You may have heard about UK plc in news reports focusing on the economy. The term often makes an appearance in articles discussing the nation’s economic performance. So what is ‘UK plc’? Is it important? Let’s take a look.
What is a plc?
Before getting into the meaning behind UK plc, let’s quickly touch on the meaning of the acronym ‘plc’.
A plc is a public limited company. It’s the term given to an organisation that can offer to sell shares to the public. One way shares can be sold to the public is through a stock exchange.

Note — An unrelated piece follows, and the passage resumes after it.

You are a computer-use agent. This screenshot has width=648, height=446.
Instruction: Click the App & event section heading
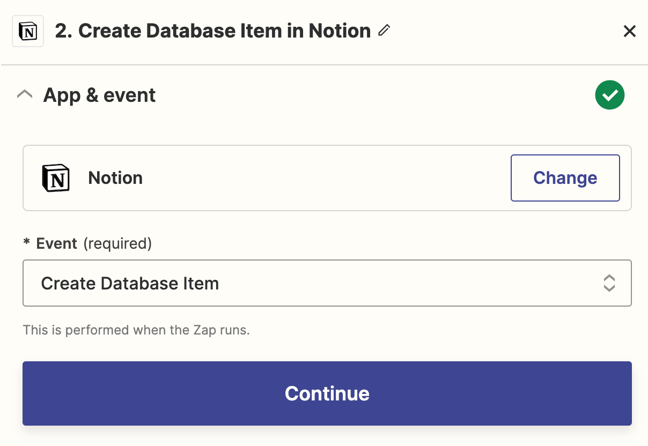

Allowing members of the public to become shareholders is one of the fastest ways a plc can raise capital. Raising capital is often key to support future growth. A plc is legally separate in its own right.
Do note that the vast majority of businesses in the UK are not public limited companies. Limited companies and sole traders are far more common.
What does UK plc mean?
Understanding that a plc is a type of business can help you better understand the meaning behind this common phrase.
UK plc is an informal term given for the collective performance of the United Kingdom’s economy as a whole. In other words, the term is often used by economic commentators when working on the unofficial basis that the UK is one large publicly limited company.
Of course, the UK isn’t a single company at all. But by referring to the UK as a plc, analysts may be better able to portray a message on the country’s economic performance.
Is UK plc important?
The government measures the country’s economic performance by calculating the nation’s gross domestic product (GDP), which is a measure of collective output across the country. In other words, GDP is the total amount of products and services produced by the UK in a given year.
For example, when large organisations create several new jobs, it will probably boost the country’s GDP given that it will likely increase productivity and output.
For an economy to grow under the GDP measure, the number of products or services the country produces must also grow.
How did Covid-19 impact the UK economy?
According to the Office for National Statistics, the UK’s GDP was 7.8% lower in February 2021 than it was in February 2020, before the Covid-19 crisis began. This means that 7.8% fewer products or services were produced in February 2021 compared to the same month a year earlier.
Fewer goods and services produced due to Covid-19 meant the UK economy (or UK plc) was shrinking. As we produced fewer things, we had less to sell or consume, making us all poorer.
Has use of ‘UK plc’ increased during the pandemic?
During the Covid-19 pandemic, the term has been used extensively by the media. This is likely because of the unprecedented economic stimulus the government has undertaken as a result of the crisis.
For example, analysts often mention that increases in unemployment rates and business closures have had a devastating impact on UK plc. Furthermore, government plans to ‘Build Back Better’ have sometimes referred to boosting the balance sheet of UK plc.